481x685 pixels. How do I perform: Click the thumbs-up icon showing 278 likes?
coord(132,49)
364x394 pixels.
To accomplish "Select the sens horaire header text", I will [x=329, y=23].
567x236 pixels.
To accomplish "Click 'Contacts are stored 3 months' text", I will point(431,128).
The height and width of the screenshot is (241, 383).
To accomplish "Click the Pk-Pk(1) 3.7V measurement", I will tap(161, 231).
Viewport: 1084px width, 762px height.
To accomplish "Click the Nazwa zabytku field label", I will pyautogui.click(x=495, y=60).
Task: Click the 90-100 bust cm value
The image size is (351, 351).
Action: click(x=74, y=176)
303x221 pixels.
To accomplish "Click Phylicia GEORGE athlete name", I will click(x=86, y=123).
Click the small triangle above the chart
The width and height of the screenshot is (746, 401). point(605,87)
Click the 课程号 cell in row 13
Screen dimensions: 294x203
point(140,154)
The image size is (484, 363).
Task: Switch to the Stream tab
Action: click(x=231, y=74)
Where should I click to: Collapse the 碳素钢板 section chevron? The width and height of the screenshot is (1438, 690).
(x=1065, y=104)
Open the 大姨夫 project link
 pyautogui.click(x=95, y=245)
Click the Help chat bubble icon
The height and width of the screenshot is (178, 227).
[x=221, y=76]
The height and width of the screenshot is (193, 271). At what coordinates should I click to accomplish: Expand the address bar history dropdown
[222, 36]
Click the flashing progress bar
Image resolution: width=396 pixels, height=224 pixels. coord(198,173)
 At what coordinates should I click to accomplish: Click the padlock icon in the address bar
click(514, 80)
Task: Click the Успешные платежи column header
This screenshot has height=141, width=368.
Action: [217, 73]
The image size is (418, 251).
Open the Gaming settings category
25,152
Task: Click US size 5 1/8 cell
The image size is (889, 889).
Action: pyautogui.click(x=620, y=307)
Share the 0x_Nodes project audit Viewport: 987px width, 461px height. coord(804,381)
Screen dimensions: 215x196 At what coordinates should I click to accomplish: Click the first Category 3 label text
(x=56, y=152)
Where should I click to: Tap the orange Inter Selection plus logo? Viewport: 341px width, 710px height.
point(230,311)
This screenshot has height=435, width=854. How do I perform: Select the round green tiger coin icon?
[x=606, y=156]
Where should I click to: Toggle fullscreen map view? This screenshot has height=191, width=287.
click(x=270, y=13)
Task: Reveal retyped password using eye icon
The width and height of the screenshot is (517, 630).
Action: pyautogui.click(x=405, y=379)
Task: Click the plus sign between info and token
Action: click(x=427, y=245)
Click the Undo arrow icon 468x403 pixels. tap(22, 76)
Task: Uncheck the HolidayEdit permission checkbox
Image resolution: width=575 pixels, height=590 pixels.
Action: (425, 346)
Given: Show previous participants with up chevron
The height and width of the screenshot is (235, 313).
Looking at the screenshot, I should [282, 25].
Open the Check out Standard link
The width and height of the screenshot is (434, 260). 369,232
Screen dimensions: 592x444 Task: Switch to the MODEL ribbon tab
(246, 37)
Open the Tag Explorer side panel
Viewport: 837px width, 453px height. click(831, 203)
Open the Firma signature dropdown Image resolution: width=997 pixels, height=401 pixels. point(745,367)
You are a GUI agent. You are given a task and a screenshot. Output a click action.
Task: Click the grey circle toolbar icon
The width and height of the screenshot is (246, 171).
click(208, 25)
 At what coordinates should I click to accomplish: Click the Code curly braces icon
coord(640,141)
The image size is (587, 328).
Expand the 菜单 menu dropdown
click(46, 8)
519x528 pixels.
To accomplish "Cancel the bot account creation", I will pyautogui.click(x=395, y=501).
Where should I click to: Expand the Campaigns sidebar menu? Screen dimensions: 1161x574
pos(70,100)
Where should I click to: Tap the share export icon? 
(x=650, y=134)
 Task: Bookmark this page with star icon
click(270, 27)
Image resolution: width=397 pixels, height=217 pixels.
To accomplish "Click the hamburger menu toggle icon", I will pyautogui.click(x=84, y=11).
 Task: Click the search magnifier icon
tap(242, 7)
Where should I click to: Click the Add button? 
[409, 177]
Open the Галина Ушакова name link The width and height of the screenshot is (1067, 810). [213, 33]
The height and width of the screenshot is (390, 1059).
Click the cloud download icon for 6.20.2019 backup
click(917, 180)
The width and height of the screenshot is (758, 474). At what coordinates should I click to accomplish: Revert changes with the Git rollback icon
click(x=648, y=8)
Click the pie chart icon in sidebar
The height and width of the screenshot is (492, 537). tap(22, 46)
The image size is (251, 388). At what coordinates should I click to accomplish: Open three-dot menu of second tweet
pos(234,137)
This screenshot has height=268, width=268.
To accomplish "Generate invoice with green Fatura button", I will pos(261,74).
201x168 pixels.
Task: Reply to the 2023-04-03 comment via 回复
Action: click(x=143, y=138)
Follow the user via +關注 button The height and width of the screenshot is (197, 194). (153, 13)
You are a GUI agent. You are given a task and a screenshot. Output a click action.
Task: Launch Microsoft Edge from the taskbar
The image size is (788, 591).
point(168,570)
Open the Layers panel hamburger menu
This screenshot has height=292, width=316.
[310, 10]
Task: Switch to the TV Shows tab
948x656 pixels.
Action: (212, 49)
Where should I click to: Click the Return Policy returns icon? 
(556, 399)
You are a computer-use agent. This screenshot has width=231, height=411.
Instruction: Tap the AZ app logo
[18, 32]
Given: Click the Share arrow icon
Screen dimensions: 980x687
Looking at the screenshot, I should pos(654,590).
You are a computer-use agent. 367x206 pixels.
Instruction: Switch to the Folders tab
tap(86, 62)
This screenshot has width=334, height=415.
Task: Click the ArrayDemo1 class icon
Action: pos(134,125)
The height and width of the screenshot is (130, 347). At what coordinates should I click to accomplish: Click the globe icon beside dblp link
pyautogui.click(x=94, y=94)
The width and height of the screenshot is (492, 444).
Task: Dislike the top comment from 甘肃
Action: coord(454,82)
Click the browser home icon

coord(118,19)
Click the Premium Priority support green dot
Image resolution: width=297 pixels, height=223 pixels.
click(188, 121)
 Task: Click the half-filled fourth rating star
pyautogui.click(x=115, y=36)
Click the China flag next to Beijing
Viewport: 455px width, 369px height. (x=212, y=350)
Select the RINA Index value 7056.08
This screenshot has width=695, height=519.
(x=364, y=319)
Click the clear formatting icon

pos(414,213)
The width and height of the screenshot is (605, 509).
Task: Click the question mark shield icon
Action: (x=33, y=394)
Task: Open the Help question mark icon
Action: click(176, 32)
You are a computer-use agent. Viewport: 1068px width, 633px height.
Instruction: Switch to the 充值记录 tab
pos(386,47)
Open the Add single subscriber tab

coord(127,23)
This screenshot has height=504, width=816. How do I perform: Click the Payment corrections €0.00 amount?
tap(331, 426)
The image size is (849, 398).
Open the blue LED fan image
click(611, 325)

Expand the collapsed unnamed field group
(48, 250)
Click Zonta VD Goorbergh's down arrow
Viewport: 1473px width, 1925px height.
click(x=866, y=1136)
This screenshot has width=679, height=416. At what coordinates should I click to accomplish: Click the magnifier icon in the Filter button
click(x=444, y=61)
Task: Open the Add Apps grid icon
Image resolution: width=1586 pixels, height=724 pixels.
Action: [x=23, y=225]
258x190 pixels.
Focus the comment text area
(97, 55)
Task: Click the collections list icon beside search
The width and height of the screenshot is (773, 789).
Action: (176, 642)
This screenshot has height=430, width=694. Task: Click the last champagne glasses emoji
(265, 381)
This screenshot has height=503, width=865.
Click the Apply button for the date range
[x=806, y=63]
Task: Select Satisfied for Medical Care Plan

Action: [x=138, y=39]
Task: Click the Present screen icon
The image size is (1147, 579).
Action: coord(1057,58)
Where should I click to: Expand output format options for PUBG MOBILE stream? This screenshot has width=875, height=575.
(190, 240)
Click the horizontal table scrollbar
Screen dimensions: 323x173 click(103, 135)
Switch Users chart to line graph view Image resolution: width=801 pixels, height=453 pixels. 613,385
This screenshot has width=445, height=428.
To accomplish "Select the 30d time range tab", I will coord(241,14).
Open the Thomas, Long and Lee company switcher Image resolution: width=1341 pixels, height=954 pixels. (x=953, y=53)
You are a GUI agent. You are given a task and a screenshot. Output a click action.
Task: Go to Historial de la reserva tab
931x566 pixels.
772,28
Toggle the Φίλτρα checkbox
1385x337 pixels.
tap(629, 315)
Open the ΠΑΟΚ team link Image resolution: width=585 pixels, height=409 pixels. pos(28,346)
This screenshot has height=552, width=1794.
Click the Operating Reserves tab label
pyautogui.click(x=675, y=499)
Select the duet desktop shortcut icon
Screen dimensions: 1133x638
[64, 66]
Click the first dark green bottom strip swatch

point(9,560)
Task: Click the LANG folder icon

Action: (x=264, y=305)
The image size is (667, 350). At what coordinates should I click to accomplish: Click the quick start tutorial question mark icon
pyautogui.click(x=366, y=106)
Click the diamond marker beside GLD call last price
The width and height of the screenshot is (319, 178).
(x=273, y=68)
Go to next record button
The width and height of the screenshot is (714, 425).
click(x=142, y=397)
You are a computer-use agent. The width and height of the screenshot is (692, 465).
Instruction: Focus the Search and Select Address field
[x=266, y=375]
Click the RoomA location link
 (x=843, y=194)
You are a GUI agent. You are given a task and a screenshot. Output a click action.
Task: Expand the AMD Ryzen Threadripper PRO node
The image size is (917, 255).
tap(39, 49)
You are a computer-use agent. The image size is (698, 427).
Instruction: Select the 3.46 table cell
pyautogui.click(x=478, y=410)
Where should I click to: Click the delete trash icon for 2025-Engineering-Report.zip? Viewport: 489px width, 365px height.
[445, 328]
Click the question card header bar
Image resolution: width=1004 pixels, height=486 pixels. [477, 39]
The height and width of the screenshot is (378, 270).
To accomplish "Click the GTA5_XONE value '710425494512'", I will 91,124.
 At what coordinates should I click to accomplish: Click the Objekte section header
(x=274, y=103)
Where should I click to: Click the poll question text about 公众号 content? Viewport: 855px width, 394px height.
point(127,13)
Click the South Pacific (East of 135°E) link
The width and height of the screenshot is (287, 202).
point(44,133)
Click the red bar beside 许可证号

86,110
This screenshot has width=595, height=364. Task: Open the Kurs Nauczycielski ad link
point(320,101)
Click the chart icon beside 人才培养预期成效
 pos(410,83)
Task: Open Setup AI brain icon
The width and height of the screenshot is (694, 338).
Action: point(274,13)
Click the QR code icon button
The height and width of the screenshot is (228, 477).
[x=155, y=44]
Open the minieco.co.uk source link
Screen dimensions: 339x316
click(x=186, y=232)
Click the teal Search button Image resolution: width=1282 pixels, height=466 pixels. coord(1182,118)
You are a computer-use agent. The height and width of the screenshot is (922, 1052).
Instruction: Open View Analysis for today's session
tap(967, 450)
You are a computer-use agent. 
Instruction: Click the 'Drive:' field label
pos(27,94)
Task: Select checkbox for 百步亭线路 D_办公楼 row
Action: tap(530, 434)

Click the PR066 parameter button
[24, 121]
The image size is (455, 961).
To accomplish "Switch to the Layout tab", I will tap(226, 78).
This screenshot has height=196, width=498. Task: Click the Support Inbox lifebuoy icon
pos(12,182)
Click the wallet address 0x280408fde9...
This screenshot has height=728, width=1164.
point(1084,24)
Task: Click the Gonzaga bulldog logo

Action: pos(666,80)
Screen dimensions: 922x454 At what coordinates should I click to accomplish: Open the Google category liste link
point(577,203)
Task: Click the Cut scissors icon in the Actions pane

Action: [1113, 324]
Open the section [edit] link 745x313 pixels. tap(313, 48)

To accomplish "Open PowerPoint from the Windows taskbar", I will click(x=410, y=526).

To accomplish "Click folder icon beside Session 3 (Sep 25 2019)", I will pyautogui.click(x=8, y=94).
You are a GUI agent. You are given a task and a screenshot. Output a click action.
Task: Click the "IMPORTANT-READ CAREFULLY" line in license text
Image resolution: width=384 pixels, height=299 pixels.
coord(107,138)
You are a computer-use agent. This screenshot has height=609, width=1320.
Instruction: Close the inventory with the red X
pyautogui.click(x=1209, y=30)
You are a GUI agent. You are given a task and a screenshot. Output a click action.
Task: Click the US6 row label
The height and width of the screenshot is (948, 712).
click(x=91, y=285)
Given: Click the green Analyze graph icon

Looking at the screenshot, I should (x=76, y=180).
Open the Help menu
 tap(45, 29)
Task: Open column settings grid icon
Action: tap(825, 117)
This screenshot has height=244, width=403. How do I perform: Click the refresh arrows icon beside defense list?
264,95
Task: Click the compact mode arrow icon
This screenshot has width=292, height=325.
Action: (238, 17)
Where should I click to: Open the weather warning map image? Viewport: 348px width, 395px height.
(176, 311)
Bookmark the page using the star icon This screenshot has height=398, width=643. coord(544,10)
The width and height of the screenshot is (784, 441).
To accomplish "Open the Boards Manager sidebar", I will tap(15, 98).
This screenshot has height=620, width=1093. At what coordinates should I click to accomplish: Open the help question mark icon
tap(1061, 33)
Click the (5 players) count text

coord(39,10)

(What is needed): Locate all lines in the listing above with the word "using". Copy them.

(Response):
Task: Reveal retyped password using eye icon
Bookmark the page using the star icon This screenshot has height=398, width=643. coord(544,10)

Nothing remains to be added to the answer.